A recent study published in BMJ has shown that the widely used painkiller diclofenac is linked to a higher risk of major cardiovascular events, including heart attacks and strokes.
Diclofenac, classified as a nonsteroidal anti-inflammatory drug (NSAID), is commonly prescribed for pain and inflammation relief. However, its cardiovascular risks compared to other NSAIDs have yet to be extensively studied in large trials. To address this, a research team led by Morten Schmidt at Aarhus University Hospital in Denmark investigated the cardiovascular risks associated with diclofenac compared to other NSAIDs and paracetamol.
Participants in the study were categorized into low, moderate, and high baseline cardiovascular risk groups, with an average age of 46 to 49 for those taking NSAIDs and 56 years for those taking paracetamol.
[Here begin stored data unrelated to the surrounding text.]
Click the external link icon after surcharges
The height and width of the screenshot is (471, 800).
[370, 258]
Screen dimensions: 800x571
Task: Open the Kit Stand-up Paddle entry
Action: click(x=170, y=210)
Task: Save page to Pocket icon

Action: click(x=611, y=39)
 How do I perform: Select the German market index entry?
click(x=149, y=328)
After accounting for potentially influential factors, the findings revealed that taking diclofenac during the study period was linked to a higher rate of major adverse cardiovascular events within 30 days compared to taking other traditional NSAIDs like ibuprofen or naproxen, as well as starting paracetamol. These events included irregular heartbeat or flutter, ischemic stroke, heart failure, and heart attack.
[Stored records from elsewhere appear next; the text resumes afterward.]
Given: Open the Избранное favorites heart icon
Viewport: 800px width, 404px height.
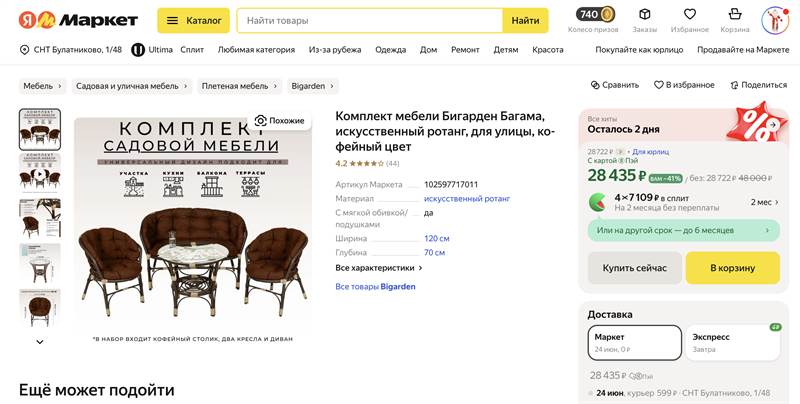Looking at the screenshot, I should tap(690, 14).
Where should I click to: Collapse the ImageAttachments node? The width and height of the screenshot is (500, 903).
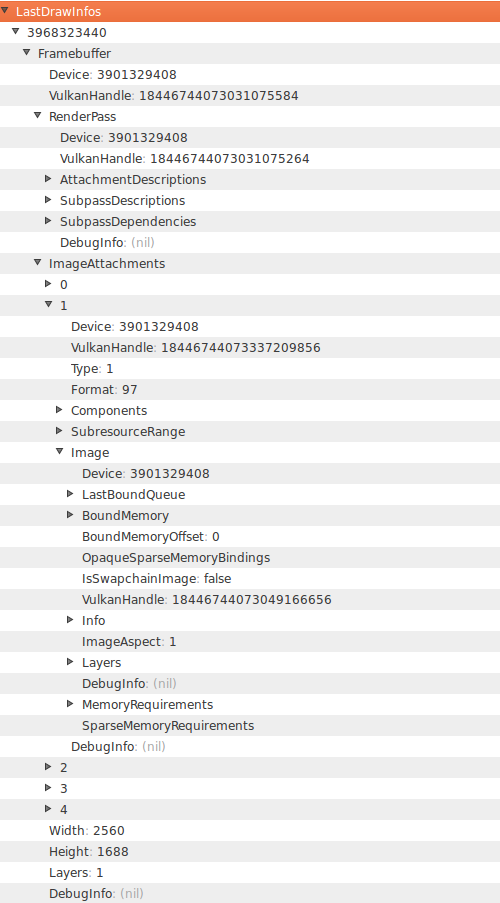point(37,262)
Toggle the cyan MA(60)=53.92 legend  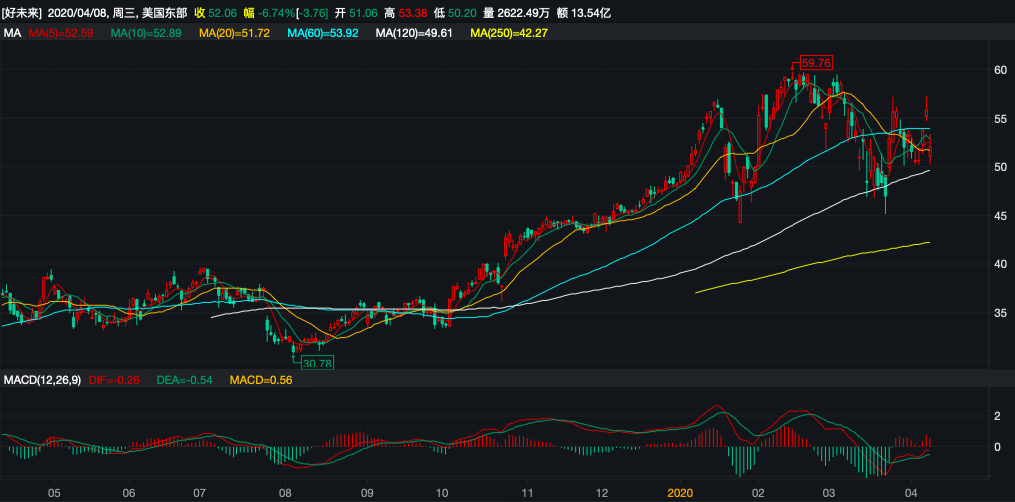(x=323, y=34)
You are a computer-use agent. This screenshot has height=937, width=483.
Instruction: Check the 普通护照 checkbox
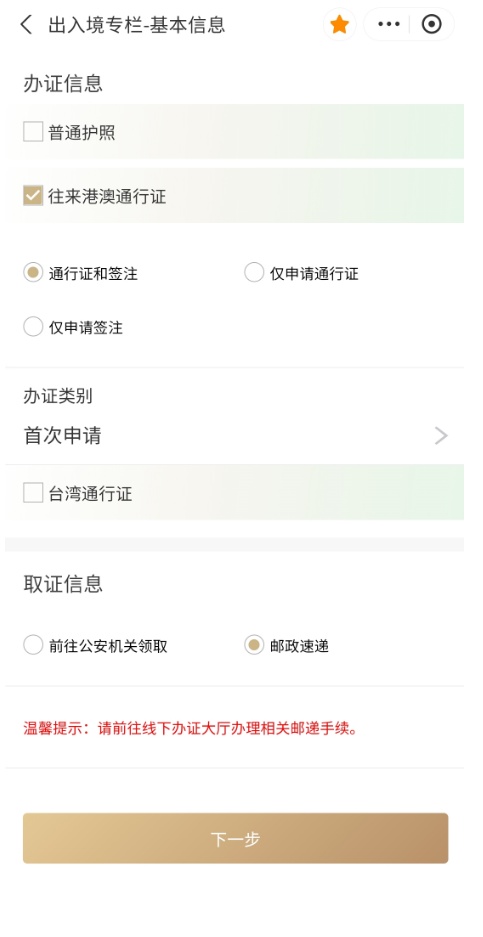point(33,131)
The increased risks associated with diclofenac were observed across different age groups and in both men and women, even at low painkiller doses. Additionally, taking diclofenac was also linked to a higher rate of cardiac death compared to those not taking any NSAIDs and an increased risk of upper gastrointestinal bleeding compared to no NSAIDs and taking ibuprofen or paracetamol. However, no such association was found with naproxen.
The study highlights the importance of carefully assessing the risks and benefits of diclofenac, especially in individuals with existing cardiovascular conditions, and emphasizes the need to monitor patients prescribed this painkiller.